→ **How to complete this task**: Write out, word for word, only the lines from the one with "The width and height of the screenshot is (1568, 364)." to the end of the data below.

→ **Task material**:
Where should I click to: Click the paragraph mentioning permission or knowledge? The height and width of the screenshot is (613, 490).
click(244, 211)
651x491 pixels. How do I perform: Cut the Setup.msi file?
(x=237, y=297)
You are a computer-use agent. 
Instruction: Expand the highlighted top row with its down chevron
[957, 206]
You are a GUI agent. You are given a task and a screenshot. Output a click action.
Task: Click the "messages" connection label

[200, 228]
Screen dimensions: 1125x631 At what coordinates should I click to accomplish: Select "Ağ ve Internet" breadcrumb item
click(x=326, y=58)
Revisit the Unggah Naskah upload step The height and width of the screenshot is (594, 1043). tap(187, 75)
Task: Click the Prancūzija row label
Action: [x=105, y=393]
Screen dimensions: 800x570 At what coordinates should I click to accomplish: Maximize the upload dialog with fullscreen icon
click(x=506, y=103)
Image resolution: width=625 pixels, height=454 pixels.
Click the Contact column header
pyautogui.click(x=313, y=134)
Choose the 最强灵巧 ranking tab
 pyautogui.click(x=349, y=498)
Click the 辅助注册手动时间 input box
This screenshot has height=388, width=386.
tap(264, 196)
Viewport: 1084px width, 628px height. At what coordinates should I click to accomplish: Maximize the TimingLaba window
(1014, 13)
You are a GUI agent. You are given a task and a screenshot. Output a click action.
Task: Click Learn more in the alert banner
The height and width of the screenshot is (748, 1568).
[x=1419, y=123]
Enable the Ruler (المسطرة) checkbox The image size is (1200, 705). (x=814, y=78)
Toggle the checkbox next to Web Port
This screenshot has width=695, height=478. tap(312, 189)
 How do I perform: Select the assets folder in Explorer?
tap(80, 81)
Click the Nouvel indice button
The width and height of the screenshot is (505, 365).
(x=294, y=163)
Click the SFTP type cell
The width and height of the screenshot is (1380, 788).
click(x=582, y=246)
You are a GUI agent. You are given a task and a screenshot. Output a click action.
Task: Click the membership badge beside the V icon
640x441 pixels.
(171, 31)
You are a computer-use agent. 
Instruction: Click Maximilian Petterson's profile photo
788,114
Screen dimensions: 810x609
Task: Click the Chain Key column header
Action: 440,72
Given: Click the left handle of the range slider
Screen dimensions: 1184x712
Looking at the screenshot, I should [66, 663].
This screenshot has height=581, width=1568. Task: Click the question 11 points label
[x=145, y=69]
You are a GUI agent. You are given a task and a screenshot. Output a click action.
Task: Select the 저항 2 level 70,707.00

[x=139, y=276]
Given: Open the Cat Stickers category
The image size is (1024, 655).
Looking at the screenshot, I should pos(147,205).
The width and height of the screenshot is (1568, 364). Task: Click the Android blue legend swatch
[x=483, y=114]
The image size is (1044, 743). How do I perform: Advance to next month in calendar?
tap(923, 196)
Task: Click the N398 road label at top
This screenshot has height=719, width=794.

→ **Your response**:
The width and height of the screenshot is (1568, 364). Task: Click the Android blue legend swatch
[x=483, y=114]
The image size is (1044, 743). How do I perform: Advance to next month in calendar?
tap(923, 196)
Task: Click the N398 road label at top
This screenshot has height=719, width=794.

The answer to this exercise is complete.